Au début, c’est presque rien. De minuscules cloques se développent
à la surface du plafond, seulement visibles
à l’œil de qui passerait son temps à le fixer. Mais à ce stade, rares sont ceux
qui les remarquent, occupés qu’ils sont à préparer les repas. Et puis les
cloques enflent, se rejoignent craquent et offrent au regard un spectacle d’apocalypse
volcanique. Ce n’est plus un plafond, mais une triste évocation de la surface
lunaire. Que faire ? Baisser les yeux ? Se résigner ? Ce serait
tentant si c’était possible. Mais irrésistiblement le plafond attire le regard
et sa vue ravive la douleur. Vous ne voyez que lui, vous ne pensez qu’à lui.

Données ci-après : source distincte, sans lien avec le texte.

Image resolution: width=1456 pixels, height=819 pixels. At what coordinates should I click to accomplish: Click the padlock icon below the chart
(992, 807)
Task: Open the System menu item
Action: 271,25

La
terreur s’installe : et si un éclat, une plaque d’enduit peint venait à se
détacher et tomber dans le miroton qui doucement mijote ? Du coup votre cuisine, ancien lieu de félicité, devient paradis perdu, enfer dantesque (en
pire). Vous y pensez sans cesse. Elle
hante vos cauchemars. A quoi bon vivre si ce n’est que pour voir ce qu’on a de
plus sacré se corrompre ? Les idées noires se bousculent. On se prend à
envier ceux dont les plafonds sont exempts de craquelures. A presque souhaiter la désespérante cloque à
ceux qui vous blessèrent. On a beau lutter, l’obsession s’installe.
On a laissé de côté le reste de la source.